== RECORDS PROVIDED

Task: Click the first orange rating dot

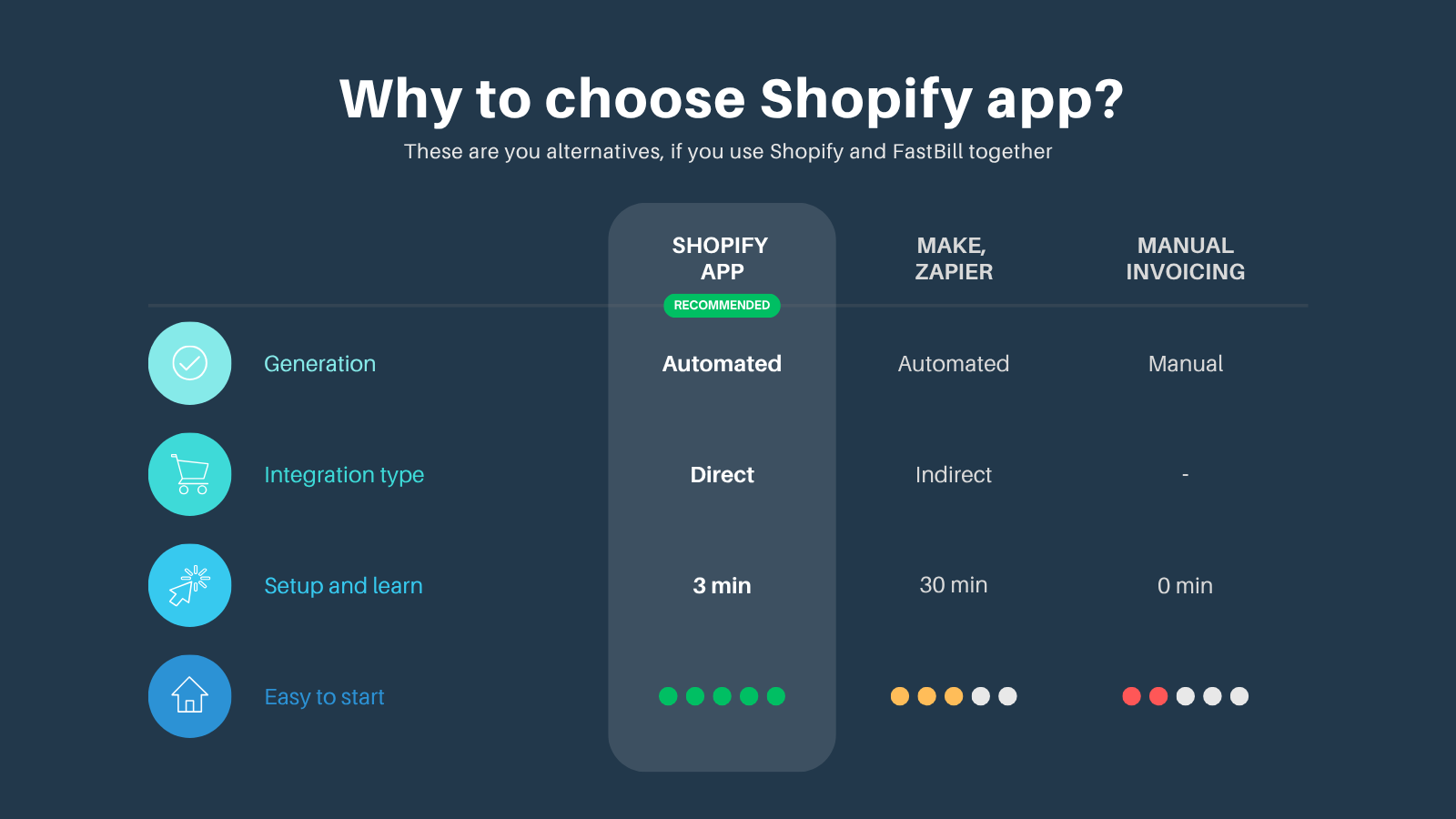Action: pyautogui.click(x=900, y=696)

====
== RECORDS PROVIDED

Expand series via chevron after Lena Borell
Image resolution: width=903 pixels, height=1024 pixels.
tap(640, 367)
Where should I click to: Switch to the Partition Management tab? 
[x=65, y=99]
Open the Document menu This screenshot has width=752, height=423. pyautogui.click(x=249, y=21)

====

* [WORK TO DO]:
How many of the rows above contain the string "height", with case counting? Reply with the number alone.

* [FINISHED TASK]:
2